Use when: The agent needs PRS overlap/readiness before calculating or interpreting a published polygenic score.
Why necessary: A PRS score can be misleading with low variant overlap, build mismatch, unharmonized palindromic alleles, or missing genotype records.
Not for: Public score search; use prs.search_scores. Diagnosis or absolute risk classification.
Example prompts: Does my genome have enough overlap with PGS000001?
Result semantics: Reports overlap and calculation readiness only; missing score variants are not negative evidence for disease risk.
Fetch detailed public PGS Catalog metadata for one score ID, including scoring-file URLs and source publication context.
Use when: The agent needs the exact PGS Catalog record context — trait, build, variant count, source publication, cohort, ancestry/evaluation, licensing — before explaining or applying a score.
Why necessary: The score metadata carries build, trait, source publication, cohort, ancestry/evaluation, and licensing context that determines whether applying a score is appropriate.
Not for: Calculating a personal score; use prs.calculate_score with the chosen pgs_id.
Example prompts: Fetch metadata for PGS000001.
Result semantics: Returns public PGS Catalog metadata only and may report source_unavailable if the external source cannot be reached.
Import a PGS Catalog or local scoring file into Genomi's local PRS score cache for a declared genome build.
Use when: A score has been selected and needs to be materialized locally before overlap checking or scoring.
Why necessary: Private genotype scoring must run against local score artifacts rather than uploading genotypes to external services.
Not for: Reading Active Genome Index; import is public/local score materialization only.

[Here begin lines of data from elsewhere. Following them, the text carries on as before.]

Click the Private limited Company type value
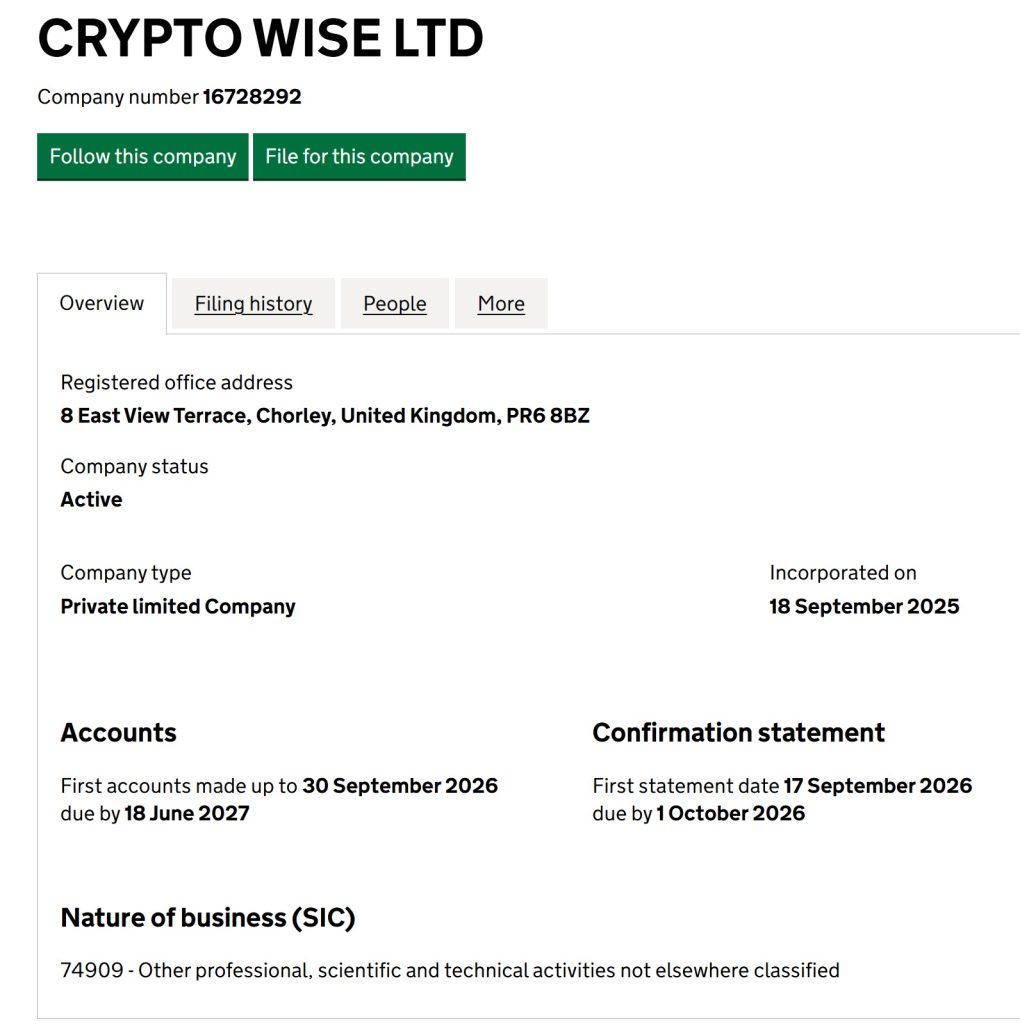1020x1024 pixels. tap(178, 607)
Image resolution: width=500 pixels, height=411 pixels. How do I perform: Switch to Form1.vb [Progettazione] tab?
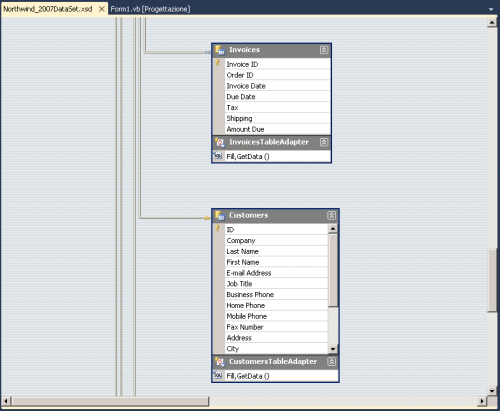point(150,9)
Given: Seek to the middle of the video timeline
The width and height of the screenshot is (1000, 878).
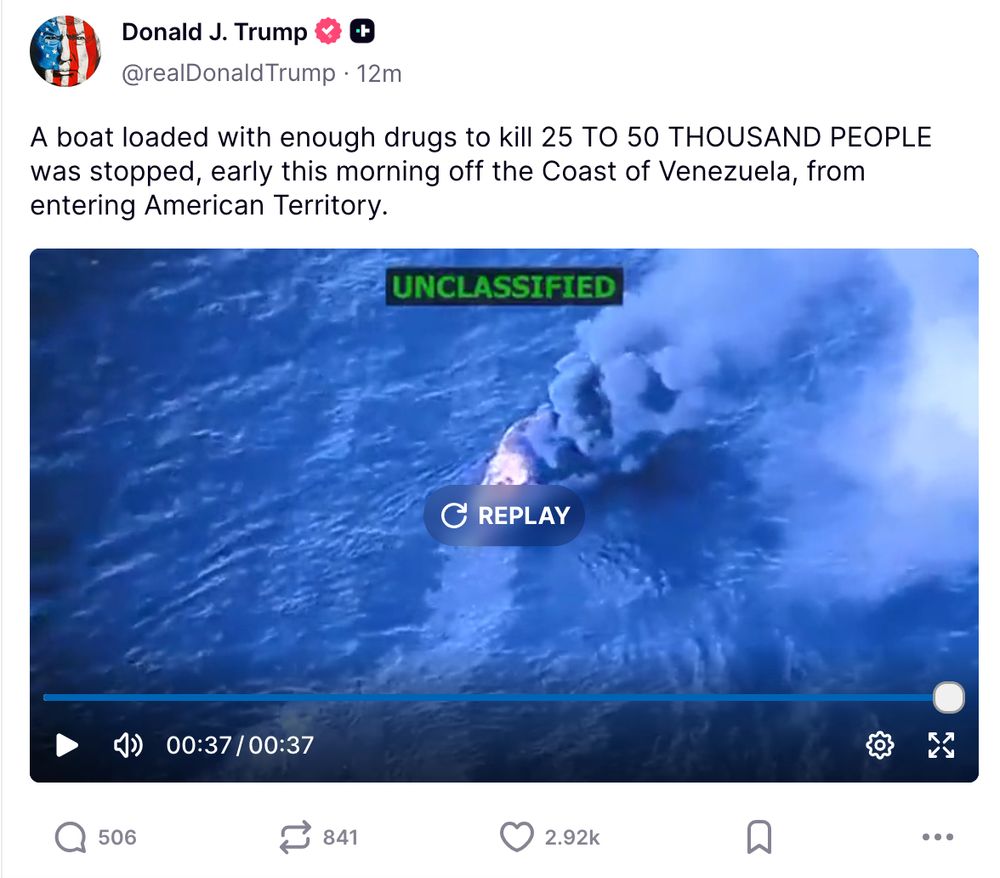Looking at the screenshot, I should point(496,698).
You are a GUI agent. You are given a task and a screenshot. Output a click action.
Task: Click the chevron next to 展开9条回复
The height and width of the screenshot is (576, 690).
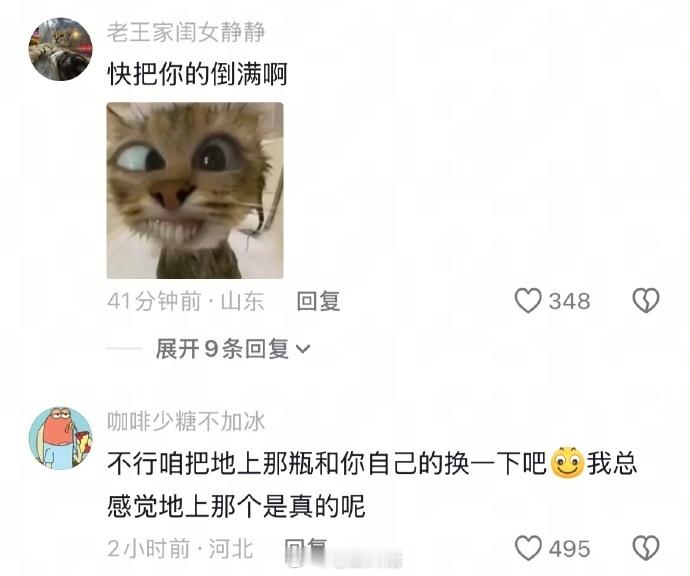tap(303, 349)
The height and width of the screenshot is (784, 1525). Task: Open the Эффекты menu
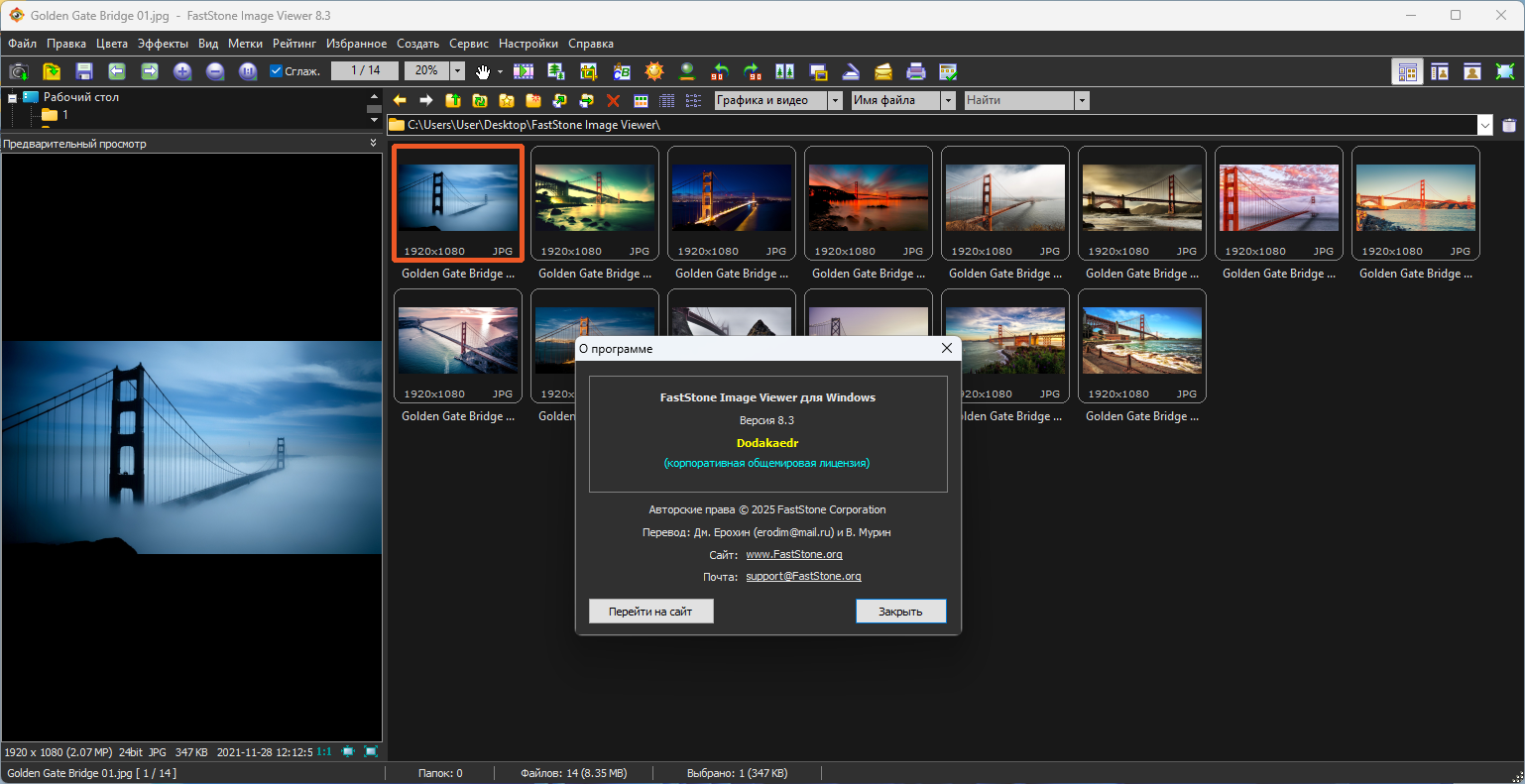point(163,44)
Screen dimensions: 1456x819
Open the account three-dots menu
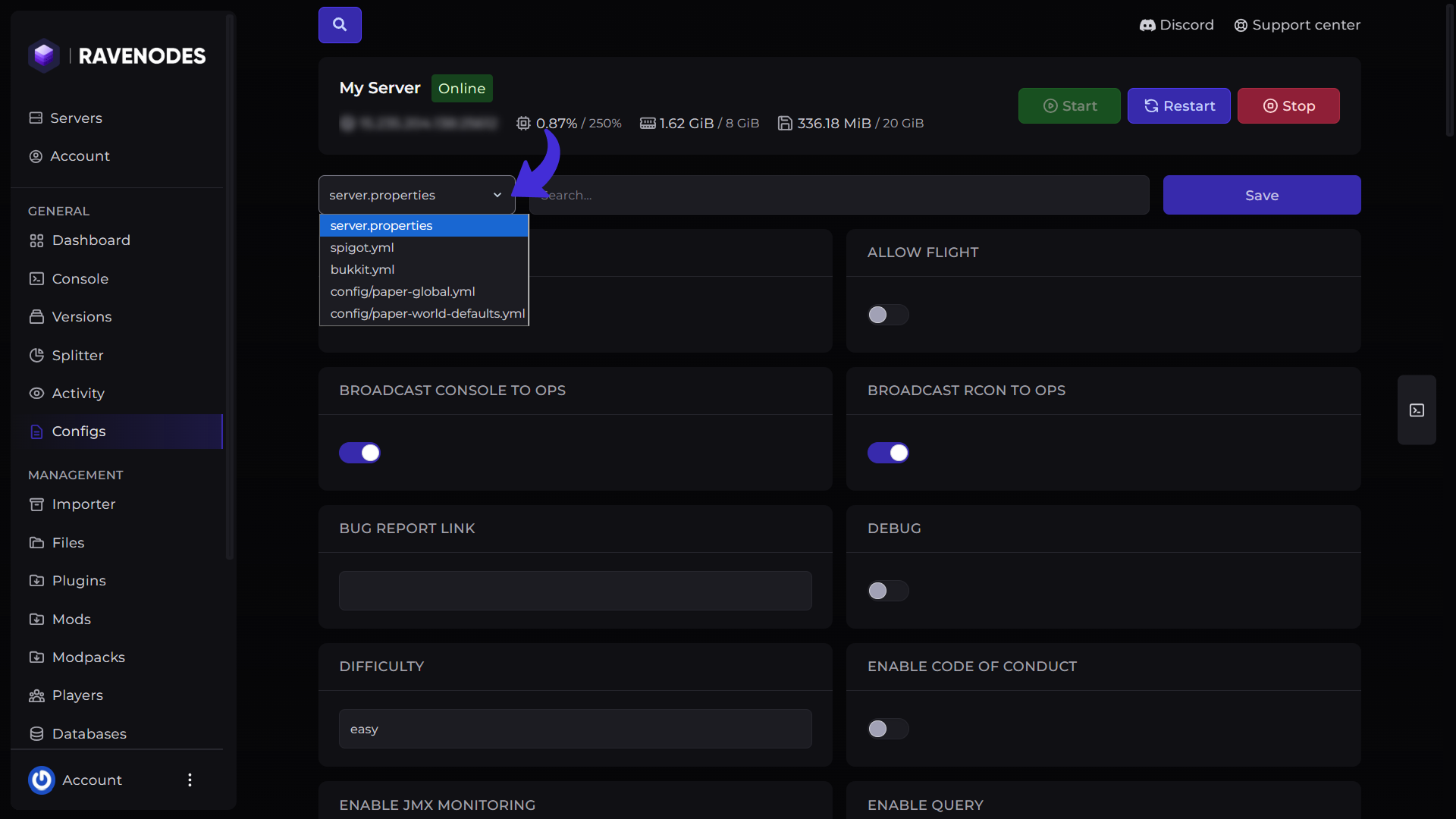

Interpreting the score as risk; use prs.calculate_score and preserve its limitations.
Example prompts: Import PGS000001 for GRCh38. Import this local scoring file for GRCh37.
Result semantics: Creates a local cache of variant weights and manifest metadata. The default genome_build is GRCh38 when omitted and is disclosed in defaults_applied.
List polygenic scores available locally for use without reading Active Genome Index.
Use when: The user asks which polygenic scores are available locally.
Why necessary: Knowing which scores are already available locally helps the agent pick a matching genome build and avoid re-fetching.
Not for: Calculating personal PRS values; use prs.calculate_score after approval.
Example prompts: Which PRS scores are imported locally?
Result semantics: Lists local score-cache metadata only; it does not read Active Genome Index.
Search public PGS Catalog score metadata by trait, score ID, EFO term, or free-text query without reading Active Genome Index.
Use when: The user asks which published PGS/PRS scores exist for a trait or provides a PGS Catalog score ID.
Why necessary: Score selection is source-specific and must expose trait, build, variant count, publication, evaluation, and licensing context before using a score on Active Genome Index.
Not for: Reading or scoring a user's genome; pass the chosen pgs_id to prs.calculate_score after Active Genome Index access approval. Training a new PRS from GWAS summary statistics.
Example prompts: Find PGS Catalog scores for coronary artery disease. What is PGS000001?
Result semantics: Returns public score candidates and source metadata only; it does not read Active Genome Index.